Nome: William Saint Weissenfels.
Idade: 31 anos.
Ocupação: Rockstar.
Orientação: Heterossexual.
Verse: Hollywood.
FC: Damian Hardung.
Status: Ocupado.
˛ ⠀ ⋆ ⠀ ✶ ⠀ ⠀ ៹ Pinterest. ⊱
William não nasceu para ser extraordinário — e talvez por isso tenha se tornado. Ele cresceu em uma casa simples, daquelas em que o dinheiro nunca sobrava, mas também nunca faltava de verdade. O pai tinha uma oficina mecânica nos fundos, sempre cheirando a óleo queimado, metal quente e café velho. William aprendeu cedo a diferenciar o som de um motor saudável do estalo seco de algo prestes a quebrar. Aprendeu também que nada vinha de graça: se quisesse algum trocado, teria que sujar as mãos. Literalmente. E enquanto sujava como aprendiz, nunca reclamava.
Carros e motos viraram paixão antes mesmo da adolescência — não pelo luxo, mas pelo ritmo. Para William, motores tinham cadência. Pistões batiam como bateria. Marchas mudavam como refrões. Tudo fazia sentido naquele caos mecânico. Na escola, nunca foi o garoto-prodígio. Também nunca foi um problema — exceto pela vez que fumara maconha. Mas ostentava notas um pouco acima da média. Inteligente o suficiente para entender, preguiçoso demais para se importar. Professores diziam que ele tinha potencial, ao que William respondia com meio sorriso e um olhar distante, como quem já estava em outro lugar. O que eles não viam era o livro escondido dentro da mochila.
William amava literatura com a mesma intensidade que fingia desprezá-la em público. Shakespeare, Fitzgerald, poemas rabiscados à margem. Ele gostava de personagens que falavam demais quando estavam com raiva, que usavam palavras como escudo — e às vezes como arma.
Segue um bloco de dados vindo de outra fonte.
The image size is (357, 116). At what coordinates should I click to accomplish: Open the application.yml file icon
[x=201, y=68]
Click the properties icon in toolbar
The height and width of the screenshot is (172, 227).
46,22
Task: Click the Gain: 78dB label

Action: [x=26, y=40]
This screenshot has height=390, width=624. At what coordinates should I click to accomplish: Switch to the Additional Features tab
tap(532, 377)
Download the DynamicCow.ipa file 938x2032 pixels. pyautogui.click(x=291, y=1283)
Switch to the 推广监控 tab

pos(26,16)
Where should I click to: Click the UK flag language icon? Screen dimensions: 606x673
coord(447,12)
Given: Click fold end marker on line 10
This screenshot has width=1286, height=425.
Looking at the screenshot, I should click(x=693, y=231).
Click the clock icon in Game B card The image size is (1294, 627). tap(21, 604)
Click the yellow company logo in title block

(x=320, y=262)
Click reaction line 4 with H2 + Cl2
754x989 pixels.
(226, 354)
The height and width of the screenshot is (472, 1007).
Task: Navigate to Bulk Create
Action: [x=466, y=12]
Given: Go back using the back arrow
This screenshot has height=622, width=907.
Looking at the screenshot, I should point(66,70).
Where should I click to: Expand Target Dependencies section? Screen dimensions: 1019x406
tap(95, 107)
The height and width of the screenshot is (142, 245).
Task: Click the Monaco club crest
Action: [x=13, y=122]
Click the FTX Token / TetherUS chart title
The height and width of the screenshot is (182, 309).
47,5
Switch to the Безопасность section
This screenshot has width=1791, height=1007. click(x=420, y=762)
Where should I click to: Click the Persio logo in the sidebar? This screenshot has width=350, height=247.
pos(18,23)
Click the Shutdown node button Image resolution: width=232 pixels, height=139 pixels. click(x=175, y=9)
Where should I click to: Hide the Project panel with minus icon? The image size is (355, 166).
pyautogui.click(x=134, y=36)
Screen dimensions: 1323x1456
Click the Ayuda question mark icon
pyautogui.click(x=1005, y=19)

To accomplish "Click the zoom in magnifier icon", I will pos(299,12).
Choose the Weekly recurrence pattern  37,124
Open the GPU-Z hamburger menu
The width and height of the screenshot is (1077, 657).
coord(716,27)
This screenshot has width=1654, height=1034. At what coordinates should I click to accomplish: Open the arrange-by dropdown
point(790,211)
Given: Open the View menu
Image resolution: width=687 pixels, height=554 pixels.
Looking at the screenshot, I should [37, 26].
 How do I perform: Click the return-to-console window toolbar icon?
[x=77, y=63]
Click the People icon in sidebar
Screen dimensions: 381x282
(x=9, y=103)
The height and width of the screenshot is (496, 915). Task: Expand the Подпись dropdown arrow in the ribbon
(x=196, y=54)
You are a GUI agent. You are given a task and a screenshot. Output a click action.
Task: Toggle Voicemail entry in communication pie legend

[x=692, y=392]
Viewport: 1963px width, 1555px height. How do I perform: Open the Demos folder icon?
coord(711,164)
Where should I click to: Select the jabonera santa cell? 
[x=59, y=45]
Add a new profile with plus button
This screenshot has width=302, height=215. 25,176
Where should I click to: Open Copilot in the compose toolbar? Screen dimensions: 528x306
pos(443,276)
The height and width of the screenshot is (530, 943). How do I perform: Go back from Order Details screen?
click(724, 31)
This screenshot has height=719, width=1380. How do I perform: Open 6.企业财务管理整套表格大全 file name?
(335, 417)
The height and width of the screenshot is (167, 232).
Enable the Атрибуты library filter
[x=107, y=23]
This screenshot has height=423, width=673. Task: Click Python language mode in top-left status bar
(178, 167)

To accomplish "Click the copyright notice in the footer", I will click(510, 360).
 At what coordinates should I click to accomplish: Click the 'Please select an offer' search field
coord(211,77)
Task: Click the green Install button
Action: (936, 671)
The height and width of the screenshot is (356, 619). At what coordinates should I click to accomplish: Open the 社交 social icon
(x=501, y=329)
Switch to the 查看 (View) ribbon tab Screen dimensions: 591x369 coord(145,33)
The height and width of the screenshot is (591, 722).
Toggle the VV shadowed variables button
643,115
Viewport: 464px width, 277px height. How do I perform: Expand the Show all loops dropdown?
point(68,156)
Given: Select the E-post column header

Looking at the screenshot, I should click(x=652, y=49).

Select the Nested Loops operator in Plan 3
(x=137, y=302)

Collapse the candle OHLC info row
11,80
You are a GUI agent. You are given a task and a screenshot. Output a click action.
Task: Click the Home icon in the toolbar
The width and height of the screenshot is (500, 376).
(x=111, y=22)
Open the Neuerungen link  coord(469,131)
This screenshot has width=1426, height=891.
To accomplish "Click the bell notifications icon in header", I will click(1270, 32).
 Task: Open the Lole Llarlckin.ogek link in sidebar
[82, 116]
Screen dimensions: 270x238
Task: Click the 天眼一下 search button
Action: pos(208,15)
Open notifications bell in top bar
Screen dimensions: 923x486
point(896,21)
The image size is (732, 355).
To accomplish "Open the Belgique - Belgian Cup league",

Havia nele uma coragem meio inconsequente de dizer o que pensa, de desafiar o mundo com ironia, charme e uma pitada de autossabotagem. Mas o verdadeiro sonho sempre foi outro. A música.
Não como hobby, nem um plano "B". Mas como o seu destino. No colégio, entrou para uma banda quase por acaso — guitarra emprestada, amplificador ruim, ensaios em garagens emprestadas. No começo, era diversão. Depois virou refúgio. Logo, obsessão. William tocava como quem precisava provar algo, mesmo sem saber exatamente o quê. Compunha letras demais para alguém da idade dele, todas cheias de urgência, perdas imaginadas, amores que ainda nem existiam. Bem, na verdade, existia, e cada término temporário rendia um novo single.
Quando se formou, enquanto os outros escolhiam faculdades, William escolheu insistir. Trabalhou de dia. Tocou à noite. Compôs de madrugada. Errou acordes, quebrou a cara, foi ignorado e ouviu diversos "nãos". Foi quase bom o suficiente inúmeras vezes. Havia nele uma intensidade silenciosa, a maneira como a música não era só paixão — era identidade. Se tirassem isso dele, não sobraria muito. A banda acabou, como quase todas formadas no ensino médio acabam. E foi sozinho que ele explodiu.
O The X Factor não foi um golpe de sorte; foi consequência de muita dedicação. William não venceu apenas porque cantava bem — venceu porque era real. Porque cada música que subia ao palco já tinha vivido dentro dele antes. Porque ele não interpretava canções: ele as confessava. Quando ganhou, não virou um produto — é isso o que acredita, ao menos. Diz que se tornou um fenômeno. Carreira solo, turnês, rádios, números absurdos. Mas o detalhe que mais chamava atenção era outro: William escrevia tudo o que cantava. Cada verso tinha dedo sujo de graxa, noites mal dormidas, livros lidos às escondidas, amores vividos e aquela velha sensação de não ser o suficiente — mesmo sendo.
Ainda gosta de carros, e com seu primeiro grande salário comprou um para reformar. Ainda sabe desmontar um motor no escuro, afinal. Ele também ainda lê poesia como quem procura respostas. Will é o tipo de homem que parece seguro demais para alguém que passou a vida inteira tentando provar algo — talvez para o pai, talvez para o mundo, talvez para si mesmo. Ele conseguiu o que sempre quis, e mesmo assim, continua escrevendo como se pudesse perder tudo amanhã.